### [Data to examine]
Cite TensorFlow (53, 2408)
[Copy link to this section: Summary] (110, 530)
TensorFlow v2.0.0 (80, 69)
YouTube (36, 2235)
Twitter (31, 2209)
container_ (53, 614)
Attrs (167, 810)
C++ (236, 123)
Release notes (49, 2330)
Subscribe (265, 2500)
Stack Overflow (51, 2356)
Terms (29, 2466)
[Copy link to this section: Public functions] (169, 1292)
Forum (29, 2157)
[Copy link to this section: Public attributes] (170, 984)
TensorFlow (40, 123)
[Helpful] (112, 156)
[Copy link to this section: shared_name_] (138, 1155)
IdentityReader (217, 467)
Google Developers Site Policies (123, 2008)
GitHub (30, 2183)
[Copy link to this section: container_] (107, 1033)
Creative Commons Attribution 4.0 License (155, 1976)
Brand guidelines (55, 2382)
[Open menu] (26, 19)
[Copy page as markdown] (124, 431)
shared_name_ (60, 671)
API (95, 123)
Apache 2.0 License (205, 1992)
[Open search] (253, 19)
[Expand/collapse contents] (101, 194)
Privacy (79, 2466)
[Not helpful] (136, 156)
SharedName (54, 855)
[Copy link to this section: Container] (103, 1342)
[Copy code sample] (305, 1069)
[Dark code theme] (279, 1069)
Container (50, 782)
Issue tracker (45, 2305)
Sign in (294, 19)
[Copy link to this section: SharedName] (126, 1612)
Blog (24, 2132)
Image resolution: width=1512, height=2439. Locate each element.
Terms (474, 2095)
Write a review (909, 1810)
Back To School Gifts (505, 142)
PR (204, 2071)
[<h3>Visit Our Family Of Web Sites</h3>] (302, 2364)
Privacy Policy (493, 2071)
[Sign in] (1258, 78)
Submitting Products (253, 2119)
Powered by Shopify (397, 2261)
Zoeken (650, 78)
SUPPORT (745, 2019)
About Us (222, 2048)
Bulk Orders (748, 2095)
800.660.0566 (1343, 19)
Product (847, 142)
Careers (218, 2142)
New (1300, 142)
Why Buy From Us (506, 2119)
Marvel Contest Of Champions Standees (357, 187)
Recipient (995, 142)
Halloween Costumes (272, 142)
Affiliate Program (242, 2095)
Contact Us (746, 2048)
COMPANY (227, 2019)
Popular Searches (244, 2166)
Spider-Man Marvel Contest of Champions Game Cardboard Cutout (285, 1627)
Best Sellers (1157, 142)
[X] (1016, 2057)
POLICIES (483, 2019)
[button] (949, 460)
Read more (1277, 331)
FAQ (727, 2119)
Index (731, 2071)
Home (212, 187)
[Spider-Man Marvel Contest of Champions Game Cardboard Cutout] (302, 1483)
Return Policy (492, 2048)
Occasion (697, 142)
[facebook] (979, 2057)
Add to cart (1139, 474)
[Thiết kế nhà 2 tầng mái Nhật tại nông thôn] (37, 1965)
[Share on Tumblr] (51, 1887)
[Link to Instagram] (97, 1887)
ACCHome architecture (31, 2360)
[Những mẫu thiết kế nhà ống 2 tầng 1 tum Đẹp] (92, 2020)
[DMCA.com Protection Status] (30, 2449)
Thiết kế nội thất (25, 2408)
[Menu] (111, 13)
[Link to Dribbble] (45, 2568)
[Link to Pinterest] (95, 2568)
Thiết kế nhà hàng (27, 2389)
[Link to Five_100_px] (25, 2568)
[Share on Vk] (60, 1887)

### [Description of the task]
Output, unchanged, the lines of the listing above from the first one through the one holding "[Copy link to this section: Public attributes]". Leave out every line after it.

### [Result for this exercise]
Cite TensorFlow (53, 2408)
[Copy link to this section: Summary] (110, 530)
TensorFlow v2.0.0 (80, 69)
YouTube (36, 2235)
Twitter (31, 2209)
container_ (53, 614)
Attrs (167, 810)
C++ (236, 123)
Release notes (49, 2330)
Subscribe (265, 2500)
Stack Overflow (51, 2356)
Terms (29, 2466)
[Copy link to this section: Public functions] (169, 1292)
Forum (29, 2157)
[Copy link to this section: Public attributes] (170, 984)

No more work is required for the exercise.